_Listed records:_
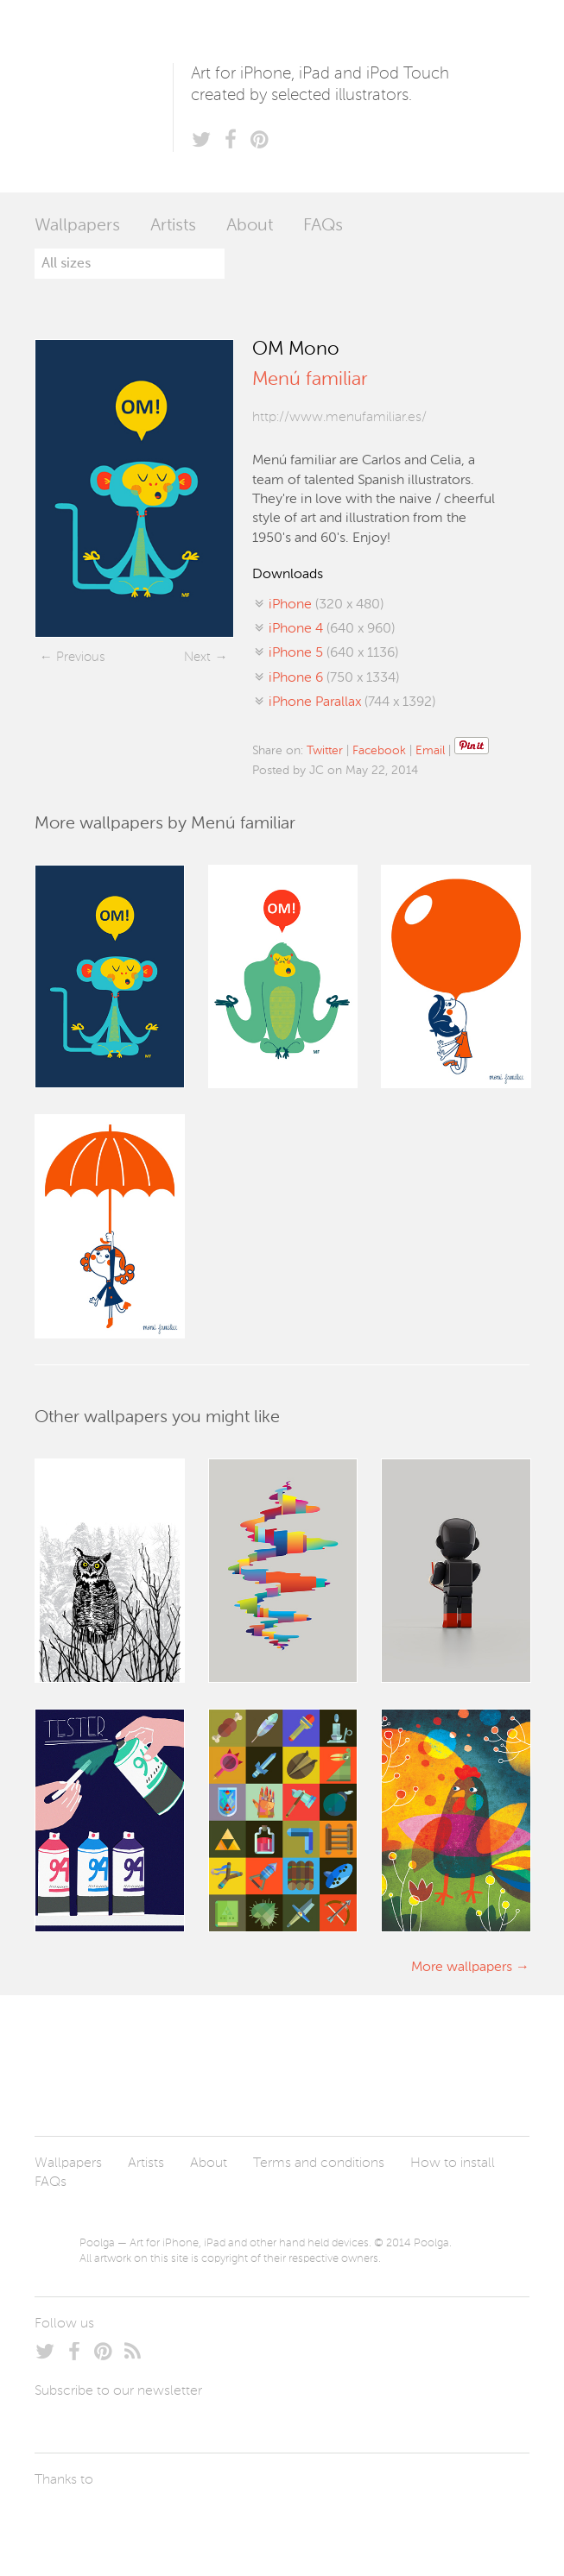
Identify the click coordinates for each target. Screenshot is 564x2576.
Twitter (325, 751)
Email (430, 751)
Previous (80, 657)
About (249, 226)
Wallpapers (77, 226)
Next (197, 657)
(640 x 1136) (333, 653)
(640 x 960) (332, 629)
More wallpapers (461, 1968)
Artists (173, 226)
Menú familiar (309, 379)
* * *
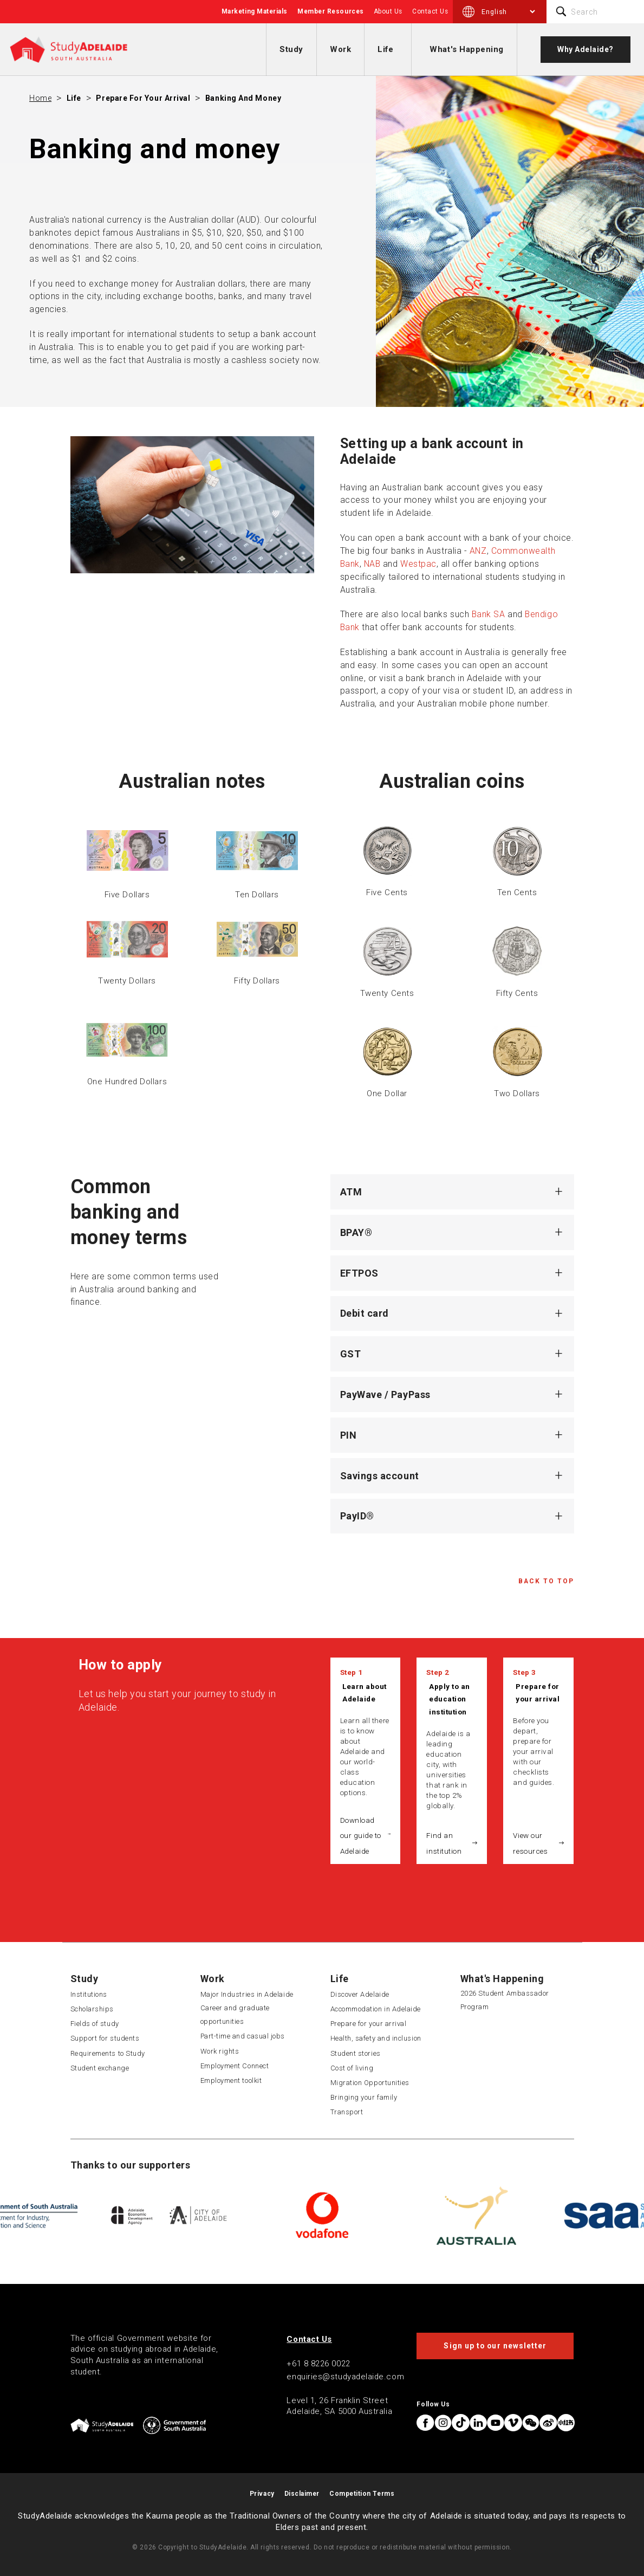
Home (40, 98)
==
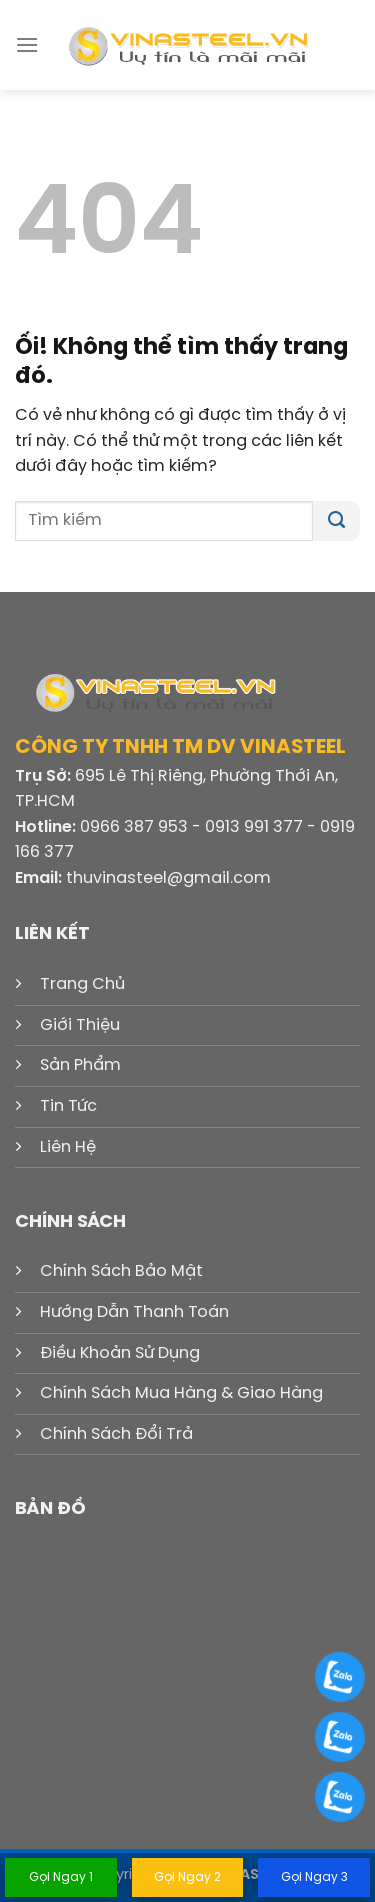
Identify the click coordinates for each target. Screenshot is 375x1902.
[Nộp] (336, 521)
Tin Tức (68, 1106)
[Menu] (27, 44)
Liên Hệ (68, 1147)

_Exercise details:_ Please write out again the records starting at the line that contains "Screenshot is 564x2576." and ending with the line that contains "Artists (173, 226)", with both of those lines included.

_Exercise answer:_
Identify the click coordinates for each target. Screenshot is 564x2576.
Twitter (325, 751)
Email (430, 751)
Previous (80, 657)
About (249, 226)
Wallpapers (77, 226)
Next (197, 657)
(640 x 1136) (333, 653)
(640 x 960) (332, 629)
More wallpapers (461, 1968)
Artists (173, 226)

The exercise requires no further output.